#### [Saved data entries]

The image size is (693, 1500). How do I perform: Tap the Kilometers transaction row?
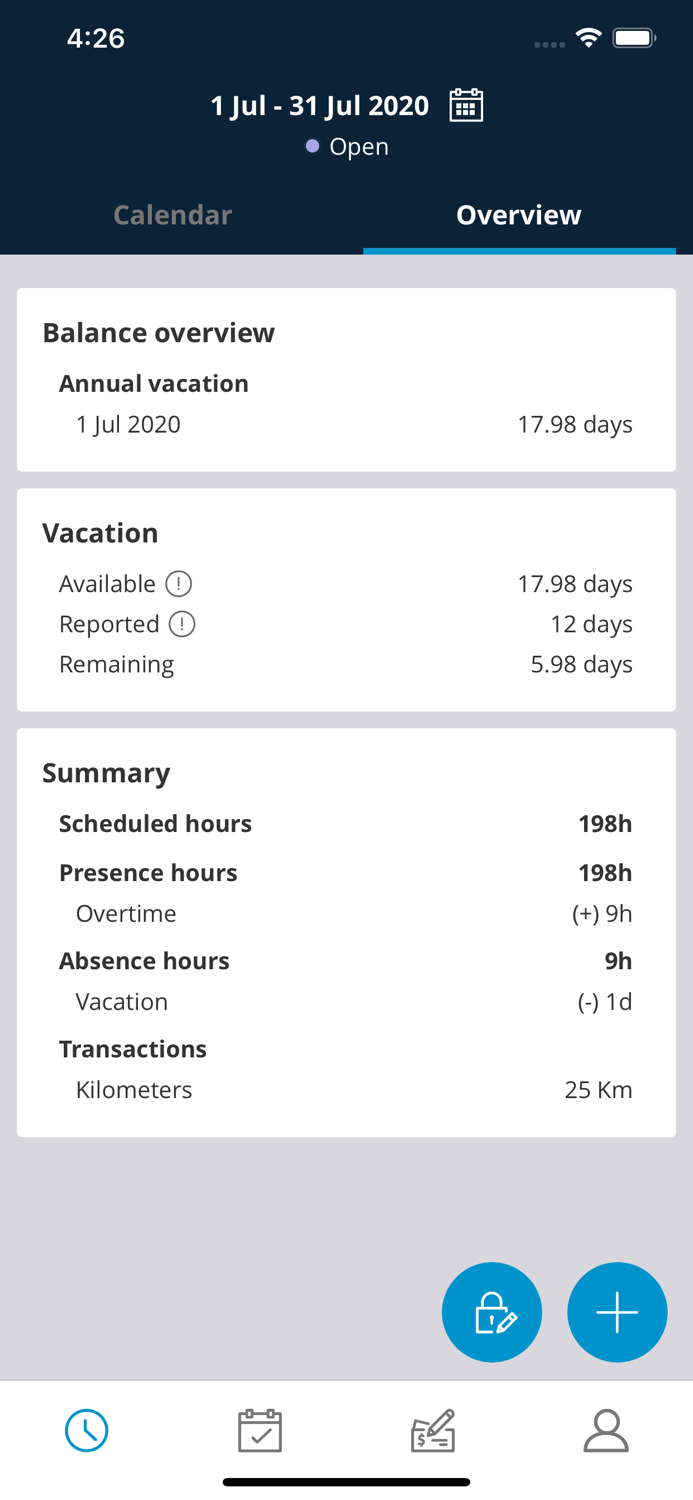pyautogui.click(x=346, y=1089)

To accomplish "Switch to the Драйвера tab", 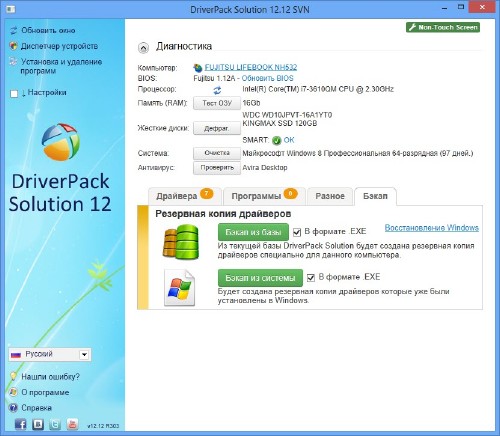I will click(185, 196).
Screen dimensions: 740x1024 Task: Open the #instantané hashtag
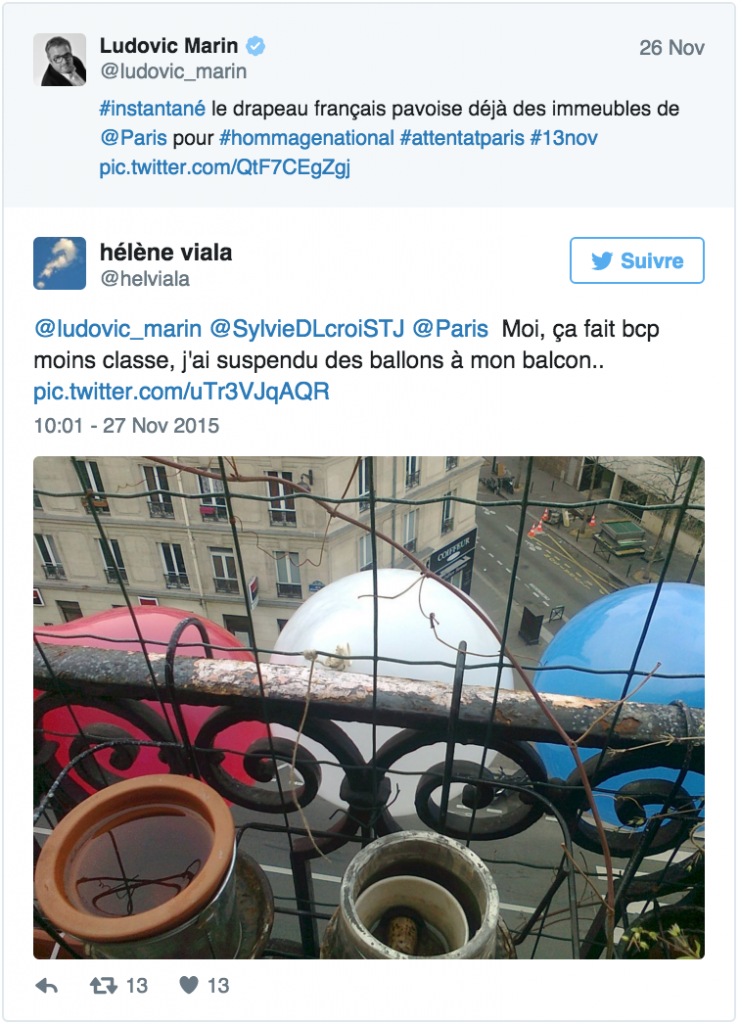[x=152, y=108]
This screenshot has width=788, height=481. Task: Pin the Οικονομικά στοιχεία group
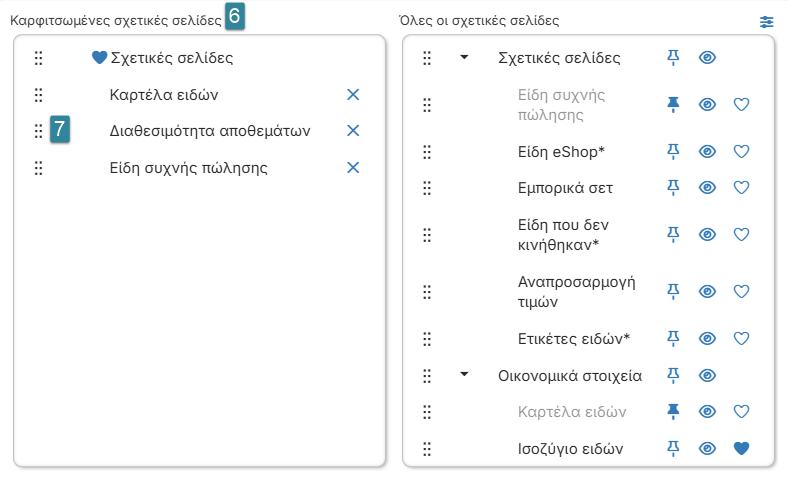tap(673, 375)
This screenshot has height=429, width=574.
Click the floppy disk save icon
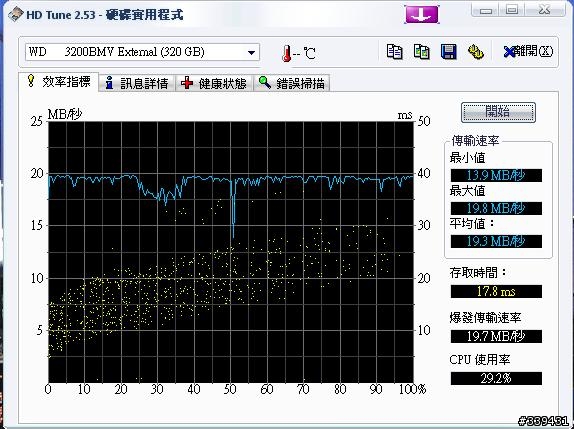(448, 52)
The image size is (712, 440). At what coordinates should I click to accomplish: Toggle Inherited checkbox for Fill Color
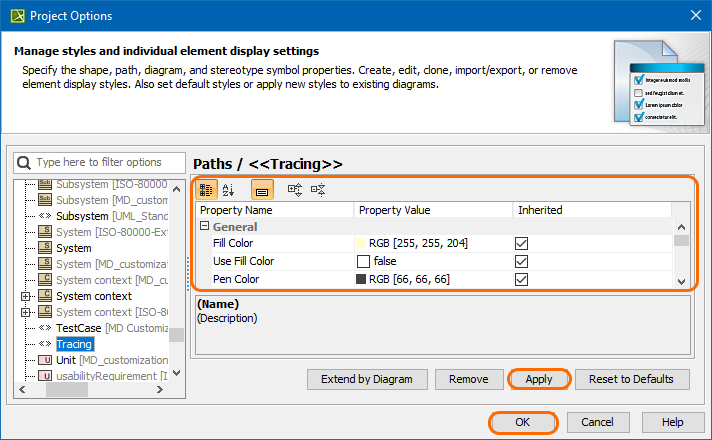tap(521, 243)
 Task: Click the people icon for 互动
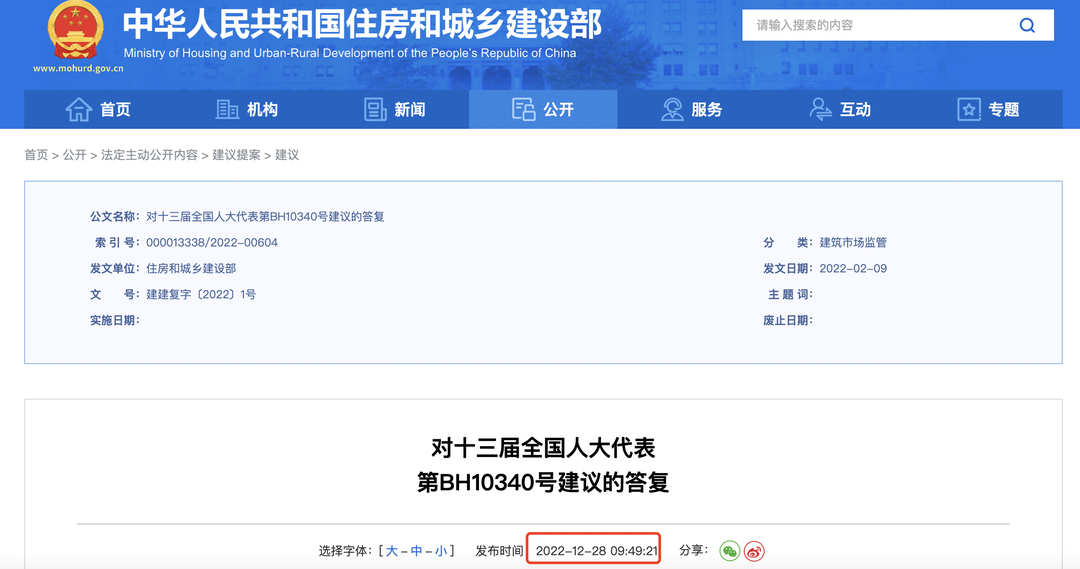click(821, 110)
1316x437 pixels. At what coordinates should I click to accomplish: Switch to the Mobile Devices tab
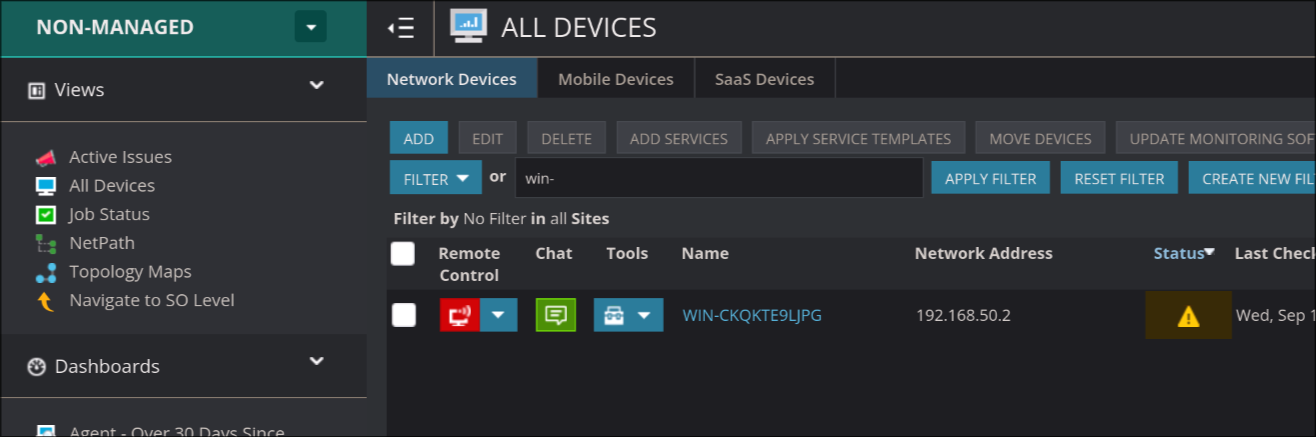coord(615,79)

#### [Work instructions]
Starting at the line containing "Task: Click the people icon for 互动", output every remaining line of the records above exactly, the last one included. Nothing else belongs in the output, and no pictures either.

#### [Response box]
 Task: Click the people icon for 互动
click(821, 110)
1316x437 pixels. At what coordinates should I click to accomplish: Switch to the Mobile Devices tab
coord(615,79)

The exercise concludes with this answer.